**Entries shown:**

-- Opening Marker --

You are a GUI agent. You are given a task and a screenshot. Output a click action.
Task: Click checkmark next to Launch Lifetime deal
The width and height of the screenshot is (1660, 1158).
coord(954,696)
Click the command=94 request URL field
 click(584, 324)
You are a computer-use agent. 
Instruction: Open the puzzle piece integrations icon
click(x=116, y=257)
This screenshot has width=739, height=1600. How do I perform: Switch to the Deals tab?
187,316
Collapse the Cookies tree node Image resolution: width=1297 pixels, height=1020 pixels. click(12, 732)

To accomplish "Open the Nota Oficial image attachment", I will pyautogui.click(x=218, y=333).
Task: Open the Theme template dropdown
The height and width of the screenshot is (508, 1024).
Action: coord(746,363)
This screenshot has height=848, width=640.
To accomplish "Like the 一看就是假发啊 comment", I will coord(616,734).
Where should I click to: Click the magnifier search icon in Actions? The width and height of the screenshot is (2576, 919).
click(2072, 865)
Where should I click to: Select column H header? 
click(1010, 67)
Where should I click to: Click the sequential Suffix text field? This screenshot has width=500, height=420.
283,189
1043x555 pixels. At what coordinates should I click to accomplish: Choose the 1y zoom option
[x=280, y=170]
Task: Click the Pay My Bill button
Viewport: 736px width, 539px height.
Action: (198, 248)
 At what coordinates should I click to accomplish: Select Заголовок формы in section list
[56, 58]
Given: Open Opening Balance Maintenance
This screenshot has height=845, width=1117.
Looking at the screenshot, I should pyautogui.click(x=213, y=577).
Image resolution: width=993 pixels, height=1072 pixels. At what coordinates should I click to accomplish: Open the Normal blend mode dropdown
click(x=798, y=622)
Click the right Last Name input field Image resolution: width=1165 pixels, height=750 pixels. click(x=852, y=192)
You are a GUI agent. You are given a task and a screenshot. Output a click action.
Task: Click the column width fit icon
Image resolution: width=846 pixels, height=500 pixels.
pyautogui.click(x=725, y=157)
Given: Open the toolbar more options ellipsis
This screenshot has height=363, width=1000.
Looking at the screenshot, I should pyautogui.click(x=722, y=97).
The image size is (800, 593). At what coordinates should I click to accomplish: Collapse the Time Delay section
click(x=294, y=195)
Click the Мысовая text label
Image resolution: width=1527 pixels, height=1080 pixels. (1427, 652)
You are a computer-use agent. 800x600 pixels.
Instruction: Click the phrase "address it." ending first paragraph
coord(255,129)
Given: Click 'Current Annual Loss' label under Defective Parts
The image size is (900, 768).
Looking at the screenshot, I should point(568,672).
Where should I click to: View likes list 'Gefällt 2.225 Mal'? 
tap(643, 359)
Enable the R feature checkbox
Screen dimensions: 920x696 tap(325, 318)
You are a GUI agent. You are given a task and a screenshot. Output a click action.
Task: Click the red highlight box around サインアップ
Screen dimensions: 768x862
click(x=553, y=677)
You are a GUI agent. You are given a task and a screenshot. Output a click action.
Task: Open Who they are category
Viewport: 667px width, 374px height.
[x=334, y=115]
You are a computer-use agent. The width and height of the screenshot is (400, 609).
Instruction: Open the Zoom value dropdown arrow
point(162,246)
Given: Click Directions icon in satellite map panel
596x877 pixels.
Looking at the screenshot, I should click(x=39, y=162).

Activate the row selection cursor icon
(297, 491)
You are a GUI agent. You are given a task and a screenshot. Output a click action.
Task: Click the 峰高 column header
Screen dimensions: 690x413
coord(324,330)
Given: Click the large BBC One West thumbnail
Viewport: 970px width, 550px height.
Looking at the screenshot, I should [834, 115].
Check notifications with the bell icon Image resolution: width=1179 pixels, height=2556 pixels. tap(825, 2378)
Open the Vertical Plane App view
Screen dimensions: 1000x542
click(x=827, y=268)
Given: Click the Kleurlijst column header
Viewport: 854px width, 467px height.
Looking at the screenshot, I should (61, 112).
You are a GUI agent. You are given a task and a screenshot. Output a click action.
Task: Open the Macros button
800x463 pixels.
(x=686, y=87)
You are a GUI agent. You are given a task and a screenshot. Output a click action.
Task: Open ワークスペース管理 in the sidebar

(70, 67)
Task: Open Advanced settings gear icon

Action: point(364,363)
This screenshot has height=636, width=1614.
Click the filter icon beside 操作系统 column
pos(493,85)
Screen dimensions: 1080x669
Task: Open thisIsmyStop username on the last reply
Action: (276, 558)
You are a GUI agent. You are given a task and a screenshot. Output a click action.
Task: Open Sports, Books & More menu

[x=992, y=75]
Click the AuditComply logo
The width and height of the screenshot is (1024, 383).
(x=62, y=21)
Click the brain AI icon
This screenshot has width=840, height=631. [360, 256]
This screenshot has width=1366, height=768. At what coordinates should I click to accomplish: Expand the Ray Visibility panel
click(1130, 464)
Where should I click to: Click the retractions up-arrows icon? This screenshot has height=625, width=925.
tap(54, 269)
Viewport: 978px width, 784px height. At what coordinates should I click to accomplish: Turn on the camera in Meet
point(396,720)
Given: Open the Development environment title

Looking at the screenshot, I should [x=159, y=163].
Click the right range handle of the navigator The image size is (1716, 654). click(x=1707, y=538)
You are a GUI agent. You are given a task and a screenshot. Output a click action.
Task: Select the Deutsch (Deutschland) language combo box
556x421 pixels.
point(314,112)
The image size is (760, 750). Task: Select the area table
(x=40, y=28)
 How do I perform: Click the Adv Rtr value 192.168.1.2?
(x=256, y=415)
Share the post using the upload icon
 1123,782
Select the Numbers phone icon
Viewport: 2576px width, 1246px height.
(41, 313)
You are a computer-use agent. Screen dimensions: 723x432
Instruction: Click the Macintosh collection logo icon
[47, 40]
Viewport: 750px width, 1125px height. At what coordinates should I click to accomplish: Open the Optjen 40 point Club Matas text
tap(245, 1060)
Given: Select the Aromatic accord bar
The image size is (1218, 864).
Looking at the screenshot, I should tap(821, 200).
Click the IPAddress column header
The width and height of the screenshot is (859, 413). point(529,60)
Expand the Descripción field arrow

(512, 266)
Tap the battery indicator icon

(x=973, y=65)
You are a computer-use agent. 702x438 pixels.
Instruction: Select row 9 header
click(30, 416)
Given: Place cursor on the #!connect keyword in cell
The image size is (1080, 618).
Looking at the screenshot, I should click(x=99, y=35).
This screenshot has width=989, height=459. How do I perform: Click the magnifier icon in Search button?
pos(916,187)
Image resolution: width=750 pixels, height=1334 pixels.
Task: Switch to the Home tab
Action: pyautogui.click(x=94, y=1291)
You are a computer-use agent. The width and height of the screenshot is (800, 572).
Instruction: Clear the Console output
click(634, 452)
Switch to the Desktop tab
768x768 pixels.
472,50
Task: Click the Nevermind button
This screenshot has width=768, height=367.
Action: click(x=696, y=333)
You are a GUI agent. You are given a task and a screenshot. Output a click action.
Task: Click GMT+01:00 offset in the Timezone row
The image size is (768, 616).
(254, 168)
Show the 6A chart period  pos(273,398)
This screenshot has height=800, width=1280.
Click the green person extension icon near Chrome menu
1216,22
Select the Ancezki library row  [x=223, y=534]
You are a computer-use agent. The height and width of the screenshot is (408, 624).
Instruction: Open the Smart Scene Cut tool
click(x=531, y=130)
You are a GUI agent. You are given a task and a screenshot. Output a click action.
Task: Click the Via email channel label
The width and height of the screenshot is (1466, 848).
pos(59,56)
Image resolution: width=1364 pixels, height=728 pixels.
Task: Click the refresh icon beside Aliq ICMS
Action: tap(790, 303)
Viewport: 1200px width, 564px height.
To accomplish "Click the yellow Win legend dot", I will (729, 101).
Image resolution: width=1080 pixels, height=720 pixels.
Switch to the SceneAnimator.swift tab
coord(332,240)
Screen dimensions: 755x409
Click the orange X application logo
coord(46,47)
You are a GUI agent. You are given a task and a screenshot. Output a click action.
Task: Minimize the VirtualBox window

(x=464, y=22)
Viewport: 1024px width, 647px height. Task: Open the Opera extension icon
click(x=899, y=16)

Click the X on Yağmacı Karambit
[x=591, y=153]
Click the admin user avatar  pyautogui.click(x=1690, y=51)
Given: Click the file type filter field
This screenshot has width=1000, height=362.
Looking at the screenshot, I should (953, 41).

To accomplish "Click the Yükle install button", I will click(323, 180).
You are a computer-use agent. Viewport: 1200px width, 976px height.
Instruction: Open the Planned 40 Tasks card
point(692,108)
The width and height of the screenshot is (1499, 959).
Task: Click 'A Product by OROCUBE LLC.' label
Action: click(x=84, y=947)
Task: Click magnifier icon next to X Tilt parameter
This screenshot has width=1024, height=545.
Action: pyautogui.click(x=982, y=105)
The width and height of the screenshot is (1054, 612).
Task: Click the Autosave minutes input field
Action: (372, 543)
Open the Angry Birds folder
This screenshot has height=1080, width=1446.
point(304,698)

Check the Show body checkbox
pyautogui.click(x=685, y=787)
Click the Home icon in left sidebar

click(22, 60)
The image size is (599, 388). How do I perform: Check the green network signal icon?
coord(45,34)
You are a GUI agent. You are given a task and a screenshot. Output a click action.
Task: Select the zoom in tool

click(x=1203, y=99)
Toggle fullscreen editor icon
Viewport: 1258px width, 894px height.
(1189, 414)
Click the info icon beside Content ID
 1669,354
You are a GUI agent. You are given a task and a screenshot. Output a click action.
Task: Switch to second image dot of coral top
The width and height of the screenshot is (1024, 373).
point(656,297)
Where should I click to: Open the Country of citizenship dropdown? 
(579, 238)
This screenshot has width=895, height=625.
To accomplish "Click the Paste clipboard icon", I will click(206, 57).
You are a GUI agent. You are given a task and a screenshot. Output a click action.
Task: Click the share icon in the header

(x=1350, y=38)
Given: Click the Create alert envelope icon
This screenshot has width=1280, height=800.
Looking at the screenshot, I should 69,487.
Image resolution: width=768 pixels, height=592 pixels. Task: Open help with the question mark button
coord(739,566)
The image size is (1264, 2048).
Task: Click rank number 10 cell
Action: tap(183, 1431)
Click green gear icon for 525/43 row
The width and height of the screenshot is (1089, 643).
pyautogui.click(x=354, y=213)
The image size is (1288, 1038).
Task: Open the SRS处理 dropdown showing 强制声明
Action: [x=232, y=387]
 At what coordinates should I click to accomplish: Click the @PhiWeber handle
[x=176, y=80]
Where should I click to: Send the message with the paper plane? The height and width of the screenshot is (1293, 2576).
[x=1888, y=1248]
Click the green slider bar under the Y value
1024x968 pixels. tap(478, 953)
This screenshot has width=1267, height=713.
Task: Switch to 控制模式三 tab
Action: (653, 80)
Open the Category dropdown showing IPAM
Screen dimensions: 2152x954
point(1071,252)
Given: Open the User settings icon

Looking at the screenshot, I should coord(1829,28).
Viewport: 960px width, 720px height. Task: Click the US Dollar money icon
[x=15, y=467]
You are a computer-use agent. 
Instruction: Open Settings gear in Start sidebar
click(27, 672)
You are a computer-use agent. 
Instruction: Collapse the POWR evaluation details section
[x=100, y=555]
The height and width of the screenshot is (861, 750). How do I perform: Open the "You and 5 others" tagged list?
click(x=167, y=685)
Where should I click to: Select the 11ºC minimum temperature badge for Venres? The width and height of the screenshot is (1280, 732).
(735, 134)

-- Closing Marker --

**Instructions for the task:** Set down exactly the lines of the data above, beginning with the line that has "Select the Ancezki" and ending with the line that has "Viewport: 1200px width, 564px height.", and no others.

**Answer for the task:**
Select the Ancezki library row  [x=223, y=534]
You are a computer-use agent. The height and width of the screenshot is (408, 624).
Instruction: Open the Smart Scene Cut tool
click(x=531, y=130)
You are a GUI agent. You are given a task and a screenshot. Output a click action.
Task: Click the Via email channel label
The width and height of the screenshot is (1466, 848).
pos(59,56)
Image resolution: width=1364 pixels, height=728 pixels.
Task: Click the refresh icon beside Aliq ICMS
Action: tap(790, 303)
Viewport: 1200px width, 564px height.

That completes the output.